» **What the task requires**
From the entries below, please output exactly the lines starting at the one containing "You are a GUI" and ending at the one containing "Viewport: 715px width, 570px height.", both included.

» **Data provided**
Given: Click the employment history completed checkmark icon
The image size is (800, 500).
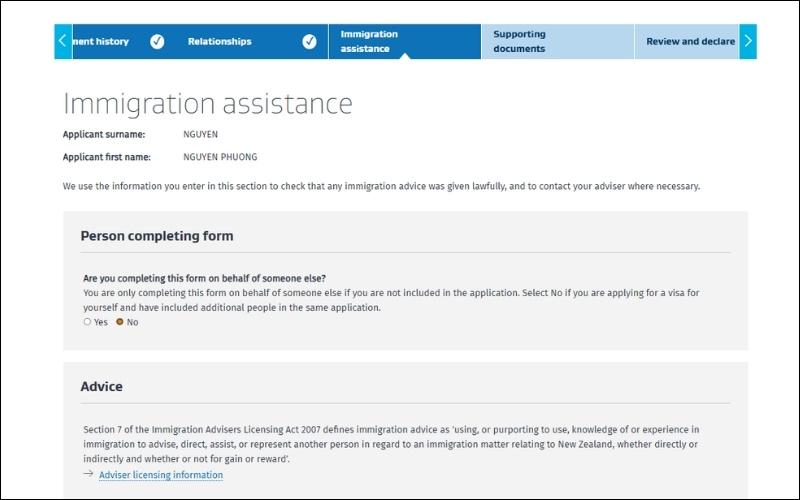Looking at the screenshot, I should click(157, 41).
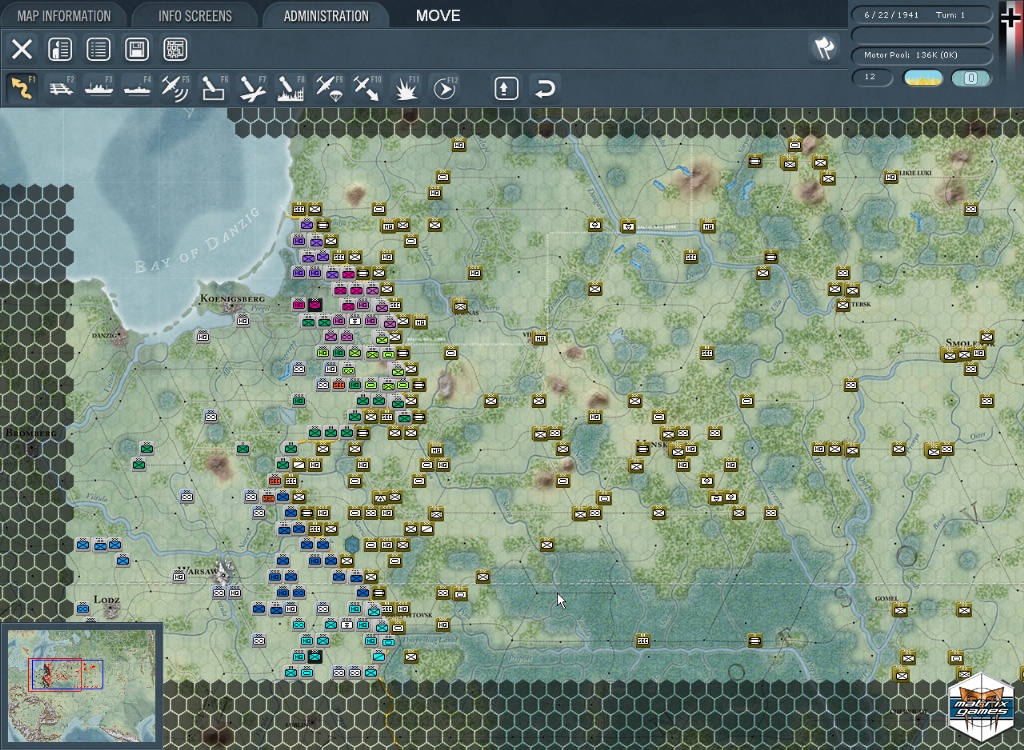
--
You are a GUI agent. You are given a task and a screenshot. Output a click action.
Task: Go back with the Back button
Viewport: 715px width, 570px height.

» **Result below**
You are a GUI agent. You are given a task and a screenshot. Output a click action.
Task: Go back with the Back button
Viewport: 715px width, 570px height.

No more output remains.